O próprio presidente nega os direitos humanos, mas só os nega para os pobres, para os negros, para as mulheres, e não para as “pessoas de bem”, como ele disse.

Então, esse discurso violento está permeando a sociedade brasileira, com pessoas que se sentem no direito de tirar a vida de outras, simplesmente porque sim, porque Bolsonaro lhes deu a possibilidade de andar armados, então este país se converteu numa verdadeira terra sem lei.

O povo terá que acordar

-Vão oito meses de governo e a sensação de quem vê de fora é que o desmonte dos direitos e das instituições do Estado é vertiginoso, e que o povo está em estado catatônico...
-Há como uma espécie de hipnose geral, é certo. A situação hoje é muito complexa e se por um lado existem explicações para a chegada de Bolsonaro ao poder, até agora me custa digerir como esse ser nefasto conseguiu ser presidente de meu país.

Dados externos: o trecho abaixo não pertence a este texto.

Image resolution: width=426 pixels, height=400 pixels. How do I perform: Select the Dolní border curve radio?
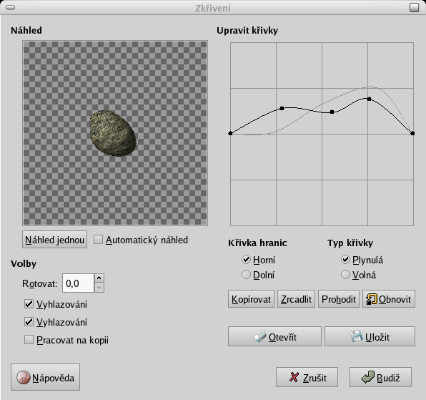pyautogui.click(x=246, y=275)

A primeira coisa que fazemos, muitos de nós brasileiros, é ver na imprensa qual absurdo, qual estupidez, qual violência, qual falta de respeito o presidente disse hoje.

-Como sair disso?
-Para mim, a saída é a revolução do povo, que é o mais afetado pelas políticas deste governo. Quando as pessoas perceberem de fato o que está acontecendo, quando tomarem consciência, aí sim sairão às ruas.

A ficha já caiu para muitos dos eleitores de Bolsonaro. Mas, estão numa bolha de vergonha, porque o que sentem é isso, vergonha.

Depois, há outros que só vão perceber quando virem que todos os seus direitos foram retirados, seja com a reforma trabalhista, seja com a reforma da previdência social, ou com os cortes na educação, na saúde, etc.

Isto da Amazônia faz parte de todo um esquema maior de destruição, generalizado, que estão fazendo.

O povo foi gestando um ódio contra a esquerda, que o cegou, uma perseguição ao comunismo como se o Brasil, em algum momento, tivesse sido comunista. Nem chegou perto de ser.

Nos governos do PT houve sim um progresso em políticas sociais dirigidas aos mais carenciados, entretanto foram governos que estiveram muito longe do socialismo, e mais ainda do comunismo.

-Isso evidencia a falta de politização de muitos brasileiros e brasileiras...
-Sem dúvidas, mas essa ignorância política também nos levou a um nível de intolerância contra toda pessoa que pensar diferente, acabando com qualquer tipo de diálogo.

Quando as medidas que estão sendo tomadas pelo presidente impedirem o povo de comprar pão ou leite para seus filhos, aí então acredito que Bolsonaro cairá.

A Amazônia será o início desta queda, tenho certeza.